巴先輩に助けてもらう? ――――却下。彼女は今使い魔の相手で忙しい。
まどか達に魔法少女になってもらう? ――――却下。契約するな、と言ったのは俺だし、今からじゃ間に合わない。
おいおい、袋小路じゃないか。いや、待て。もう一つあるじゃないか。あのときの使い魔相手に、俺は逃げられなければどうしようとした? あのときは無理だったけど、今の俺ならどうだ?今の俺は無力じゃない。心臓の鼓動が教えてくれる。俺には、力があることを教えてくれる。
そう、逃げられないならどうする? ――――闘うしかないじゃないか……!
黒い怪物が俺のところへ来る前に、手をかざした。
その瞬間、俺の背後に数多の銃が現れた。
「え……?」
それが誰の言葉かは分からない。知る必要のないことだ。とにかく、迎撃するんだ。俺は数多の光がやつを襲うイメージを頭に浮かべた。次の瞬間俺のイメージとほんの少しずれた光景が目の前に広がった。光はやつの顔面に当たる。それだけではなく、やつの側面にも当てる。体の全ての箇所に当たるように撃ち尽くす。

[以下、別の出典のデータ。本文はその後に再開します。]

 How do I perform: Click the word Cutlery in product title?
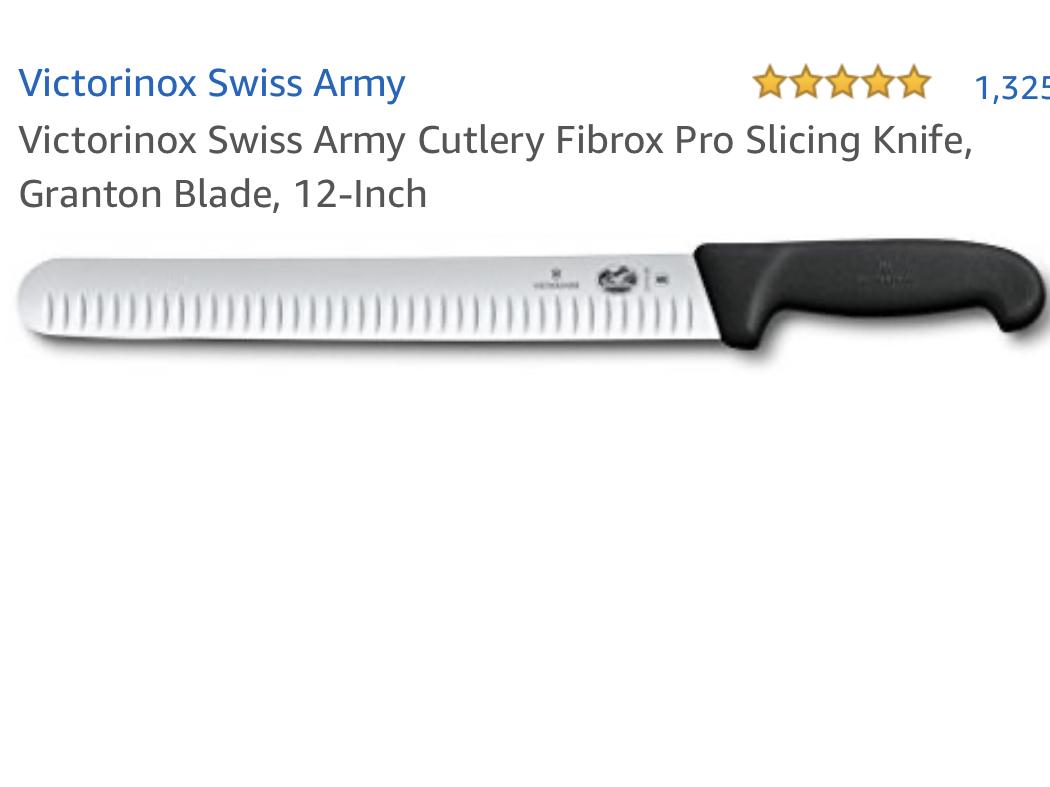[x=481, y=141]
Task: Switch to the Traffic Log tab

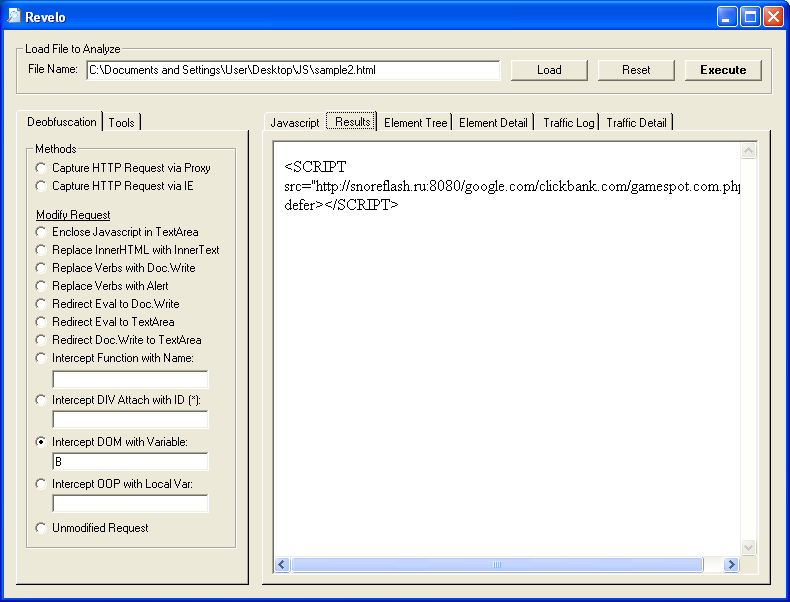Action: point(568,123)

やがて、黒い怪物はたまりかねたように身をねじり、その口から先ほどと同じように新たな黒い怪物が出現した。
あまり、驚きはしなかった。中にひそんでいるのはさっきのことで分かっていたことだった。だが、このままだとじり貧だ。この力は無限には使えないんだ。俺は考える。
(外からじゃ駄目だ。内から他の中身も突き破らないと、こいつは倒せないんだ)
そう結論付けた俺はさらに銃を出し、やつに弾幕を浴びせる。自分の右側面のところだけ少し薄くして。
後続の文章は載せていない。